Trade partnership agreement
According to Professor MacIntyre, the new Indonesia-Australia Comprehensive Economic Partnership Agreement (IA-CEPA) improves the prospects for Monash University in Indonesia.
“IA-CEPA will help us achieve our long-term objectives,” he says. “The Agreement identifies themes for cooperation that are close to our heart. It opens up the commercial and scientific environment to more intense collaboration.”
It is expected that IA-CEPA will trigger greater mutual investment and opportunities for collaboration in health care. This is important for Monash as it has a leading global capability in medicine and health-related disciplines. For example, med-tech is a particular focus that draws on the strengths of Monash Australia and Monash Malaysia.

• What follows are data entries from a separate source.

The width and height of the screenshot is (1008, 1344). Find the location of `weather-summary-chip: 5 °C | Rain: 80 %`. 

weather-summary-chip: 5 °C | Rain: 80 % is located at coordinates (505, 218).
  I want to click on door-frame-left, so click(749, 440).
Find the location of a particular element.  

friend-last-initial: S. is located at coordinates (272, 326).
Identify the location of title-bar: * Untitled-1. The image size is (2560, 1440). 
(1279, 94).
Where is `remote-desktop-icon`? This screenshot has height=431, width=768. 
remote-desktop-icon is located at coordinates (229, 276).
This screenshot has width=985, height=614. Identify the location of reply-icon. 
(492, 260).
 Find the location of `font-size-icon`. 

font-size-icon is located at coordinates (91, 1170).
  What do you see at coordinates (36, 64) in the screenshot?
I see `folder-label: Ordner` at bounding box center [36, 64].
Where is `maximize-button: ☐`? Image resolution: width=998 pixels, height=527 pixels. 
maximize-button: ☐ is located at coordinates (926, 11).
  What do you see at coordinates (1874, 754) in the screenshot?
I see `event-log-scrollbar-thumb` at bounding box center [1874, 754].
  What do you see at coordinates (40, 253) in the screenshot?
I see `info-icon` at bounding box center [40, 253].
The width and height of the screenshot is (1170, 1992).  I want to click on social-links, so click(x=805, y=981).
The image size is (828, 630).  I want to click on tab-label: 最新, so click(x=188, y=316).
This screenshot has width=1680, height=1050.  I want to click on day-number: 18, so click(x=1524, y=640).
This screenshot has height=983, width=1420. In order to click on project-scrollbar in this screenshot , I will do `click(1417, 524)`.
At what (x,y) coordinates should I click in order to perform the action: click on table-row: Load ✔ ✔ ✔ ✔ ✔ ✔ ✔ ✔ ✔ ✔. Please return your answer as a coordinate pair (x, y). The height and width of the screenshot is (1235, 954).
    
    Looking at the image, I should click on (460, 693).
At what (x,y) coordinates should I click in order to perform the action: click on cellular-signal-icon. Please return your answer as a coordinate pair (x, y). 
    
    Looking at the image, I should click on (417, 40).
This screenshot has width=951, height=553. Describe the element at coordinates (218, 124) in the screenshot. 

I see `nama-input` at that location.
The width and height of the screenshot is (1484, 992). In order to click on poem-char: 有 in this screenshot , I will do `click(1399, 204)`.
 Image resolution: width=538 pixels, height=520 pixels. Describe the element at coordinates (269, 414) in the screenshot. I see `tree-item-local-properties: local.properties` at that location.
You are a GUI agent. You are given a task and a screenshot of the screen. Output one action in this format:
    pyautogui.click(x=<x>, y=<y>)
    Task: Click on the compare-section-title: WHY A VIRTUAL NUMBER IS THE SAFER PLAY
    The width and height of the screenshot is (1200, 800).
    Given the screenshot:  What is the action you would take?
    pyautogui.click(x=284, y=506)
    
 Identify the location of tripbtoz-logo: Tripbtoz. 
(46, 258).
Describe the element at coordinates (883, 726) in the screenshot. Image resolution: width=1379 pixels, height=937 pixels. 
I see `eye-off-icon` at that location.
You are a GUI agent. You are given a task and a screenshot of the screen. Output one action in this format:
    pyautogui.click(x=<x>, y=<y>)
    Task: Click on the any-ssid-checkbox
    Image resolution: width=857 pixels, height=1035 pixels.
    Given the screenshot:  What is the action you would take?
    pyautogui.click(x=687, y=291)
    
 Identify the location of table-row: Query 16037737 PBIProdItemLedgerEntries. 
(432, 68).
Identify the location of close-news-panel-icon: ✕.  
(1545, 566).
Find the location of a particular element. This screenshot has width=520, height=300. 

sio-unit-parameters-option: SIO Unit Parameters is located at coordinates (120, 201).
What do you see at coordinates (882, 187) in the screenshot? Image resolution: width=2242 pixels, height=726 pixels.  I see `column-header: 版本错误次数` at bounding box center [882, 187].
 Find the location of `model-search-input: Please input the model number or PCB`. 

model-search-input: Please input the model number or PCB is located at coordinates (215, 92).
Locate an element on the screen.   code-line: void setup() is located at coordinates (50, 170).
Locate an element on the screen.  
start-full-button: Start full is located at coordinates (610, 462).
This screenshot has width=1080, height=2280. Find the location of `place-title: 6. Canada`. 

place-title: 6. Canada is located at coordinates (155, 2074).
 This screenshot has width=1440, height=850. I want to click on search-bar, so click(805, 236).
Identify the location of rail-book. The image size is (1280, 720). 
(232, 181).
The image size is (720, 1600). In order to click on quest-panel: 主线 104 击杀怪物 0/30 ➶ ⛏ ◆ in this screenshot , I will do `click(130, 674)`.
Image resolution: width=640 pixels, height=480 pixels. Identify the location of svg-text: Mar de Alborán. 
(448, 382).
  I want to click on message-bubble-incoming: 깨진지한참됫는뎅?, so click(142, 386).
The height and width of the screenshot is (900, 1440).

“We are working to develop med-tech with global health companies in Australia and Malaysia and IA-CEPA will help us grow cooperation in Indonesia,” he says. “Also we want to pursue similar opportunities in manufacturing and food.”
IA-CEPA is also expected to enhance professional collaboration and compatibility in technical fields. “As part of IA-CEPA, there are teams of people working on mutual recognition of accreditation and standards,” says MacIntyre. “The Agreement creates a framework for co-operation and a launch pad for us to engage in an unparalleled way.”
Upskilling professionals in Indonesia
Monash is committed to the long-term mission of supporting professions of the future. It will offer ongoing professional up-skilling in Indonesia.
Professor MacIntyre says the planned campus has the potential for a significant impact on skills through working with some top industry partners.
“We want to keep building capability and capacity in areas such as urban development, public policy, information technology, and business innovation,” he says. “We have a huge opportunity to support Indonesia’s development objectives and make a positive difference to our region.”